* START Source document *

Communion

by Sarah Bessey

I lifted my plastic cup out of the brass communion tray as it passed by. I was sitting in an ordinary folding chair, beside ordinary people, just an ordinary kid. Then came the stonewheat cracker shards in a shiny silver tray, and I wondered why such ordinary things, a dry cracker, a bit of dull grape juice, hardly even a Sunday school snack, required such fancy dishes. We waited until everyone had their bit, and then the leader prayed, we chewed on cue, we drank on cue, we passed our empty cups to the end of the aisle for collection, repetitive cicada clicking of empty glasses fitting together. I was still hungry. Maybe we all were.

I spooned beans onto a paper plate, passed it across the table to the man on the other side. There had already been a fight over unfair portions, so I was careful to scoop the exact amount. Darkness was thick on the downtown Eastside, I was sixteen, far from home, and after I finished my shift of serving meals to the homeless and poor, I took my plate, sat on the curb, and we all ate together.

We gathered with the American ex-pats for Thanksgiving. Someone cooked a turkey, the married couples brought covered dishes, the singles brought store-bought pies. We each presented a bottle of cheap wine as cover charge.  We sprawled on thrift store furniture, told our stories about how we came to be eating dry turkey in Vancouver for Thanksgiving, the men had seminary beards. A guy from Georgia pulled out an elaborate hookah, and I raised my eyebrows to my husband, I wasn’t planning on smoking pot tonight, darling? But no, it was just apple-tobacco from Turkey, and then they all started to tell stories about their world travels, about the places they met God, about good dark coffee, and smuggled hookahs. We prayed, and we sat in silence, drinking wine, eating bad pie. This is the Body broken, someone said, passing the bread back over the couch to me, and I received.

* END Source document *

= Short exercise 1 =
In the essay on communion, what food did the writer spoon onto a paper plate while serving meals?
The records that come next are unrelated to the essay on communion.

* START Data supplied *

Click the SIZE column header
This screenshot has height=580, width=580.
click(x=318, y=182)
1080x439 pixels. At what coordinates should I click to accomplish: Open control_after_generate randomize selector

* END Data supplied *
* START Data supplied *

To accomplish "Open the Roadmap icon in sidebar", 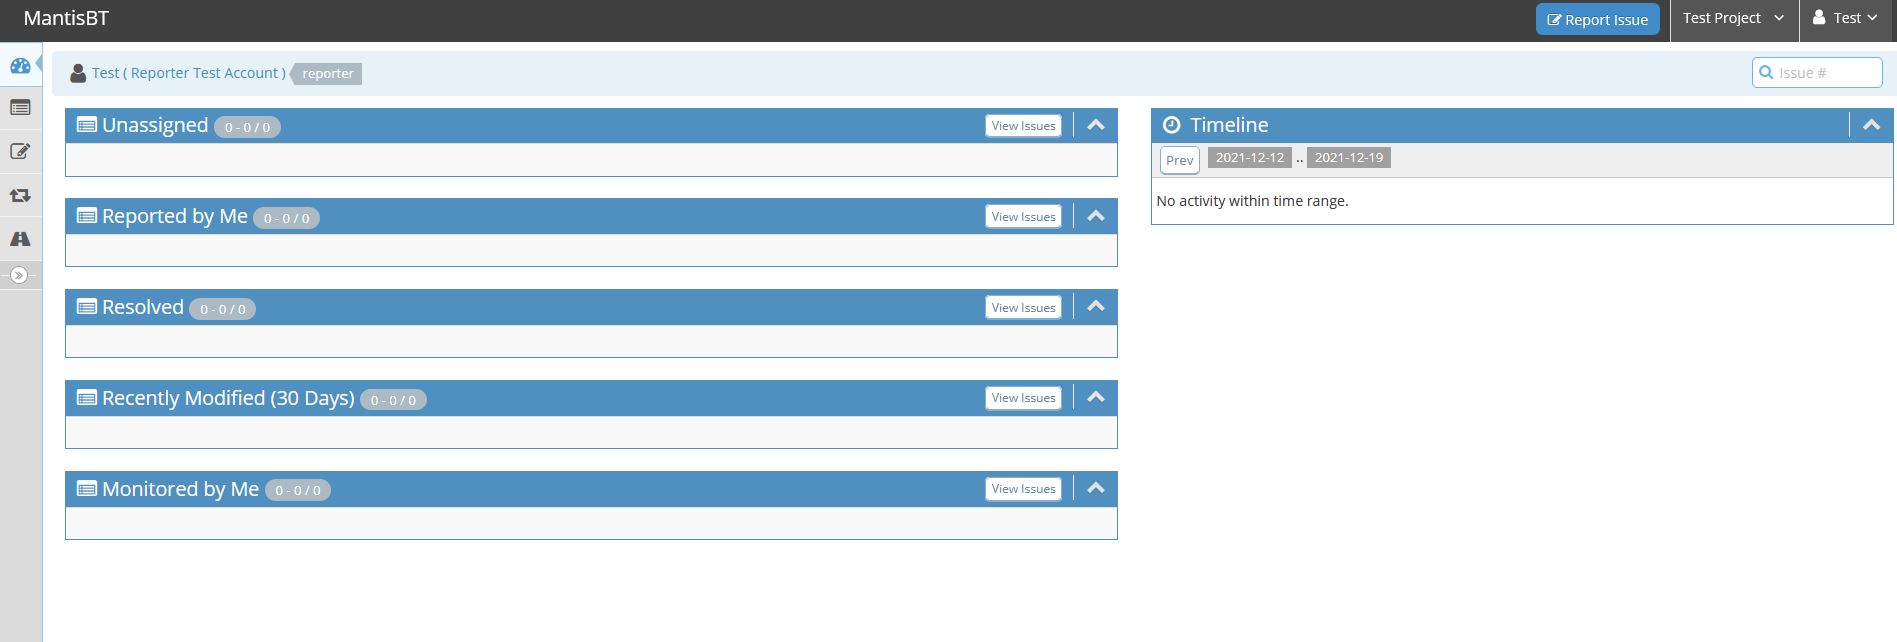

* END Data supplied *

= Short exercise 2 =
Please give the records from the line with "Click the SIZE column header" up to and including the line with "1080x439 pixels. At" as a Markdown table with the columns n and Line, one row per line, skipping blank lines.

= Full solution 1 =
Beans.

= Full solution 2 =
| n | Line |
|---|---|
| 1 | Click the SIZE column header |
| 2 | This screenshot has height=580, width=580. |
| 3 | click(x=318, y=182) |
| 4 | 1080x439 pixels. At what coordinates should I click to accomplish: Open control_after_generate randomize selector |